--- 対象テキスト ---
====

腐敗し切った酪農・乳業村利権構造
牛乳は捨てるほど余って、値上がり
1月23日の「NHKクローズアップ現代」では「牛乳ショック、値上げの舞台裏で何が」と題したレポが、報道された。
国際的な穀物相場が高騰してエサ代が上昇しているうえ、乳製品(脱脂粉乳)が過剰になって余った生乳を廃棄したり、減産せざるを得なくなっているという内容だった。
しかし、現実には我々が店頭で購入する牛乳の値段は、普及品で1L180円~210円(税抜き)と、1年前の140円~170円あたりから確実に値上がりしている一方、バター、チーズ類は商品そのものが激減し、中には2倍近い価格暴騰したものもある。
生乳は捨てるほど余っているのに、なぜ乳価は上がるのか。ここには、実に理不尽で不可解な構図がある。

====

--- 指示内容 ---
上記の対象テキストのうち、「腐敗し切った酪農・乳業村利権構造」から「理不尽で不可解な構図がある。」までの範囲を原文どおりに出力せよ。

--- 提供情報 ---
====

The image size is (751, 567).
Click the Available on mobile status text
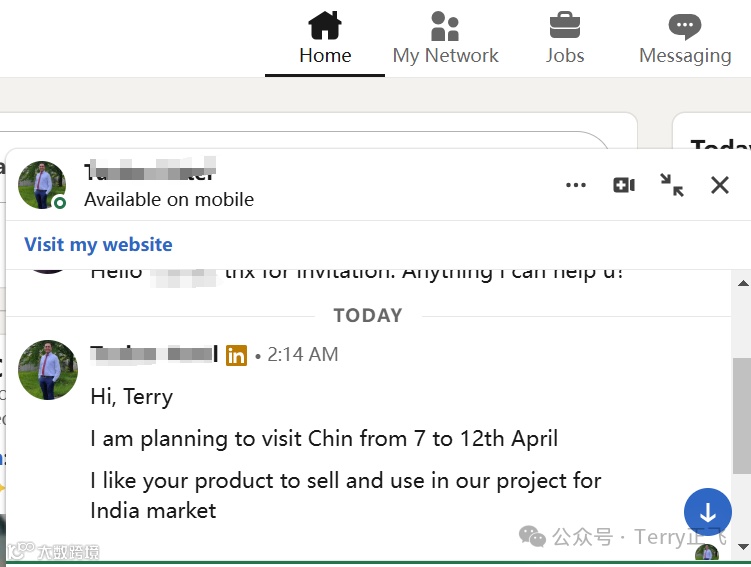click(168, 200)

====

--- 回答文 ---
腐敗し切った酪農・乳業村利権構造
牛乳は捨てるほど余って、値上がり
1月23日の「NHKクローズアップ現代」では「牛乳ショック、値上げの舞台裏で何が」と題したレポが、報道された。
国際的な穀物相場が高騰してエサ代が上昇しているうえ、乳製品(脱脂粉乳)が過剰になって余った生乳を廃棄したり、減産せざるを得なくなっているという内容だった。
しかし、現実には我々が店頭で購入する牛乳の値段は、普及品で1L180円~210円(税抜き)と、1年前の140円~170円あたりから確実に値上がりしている一方、バター、チーズ類は商品そのものが激減し、中には2倍近い価格暴騰したものもある。
生乳は捨てるほど余っているのに、なぜ乳価は上がるのか。ここには、実に理不尽で不可解な構図がある。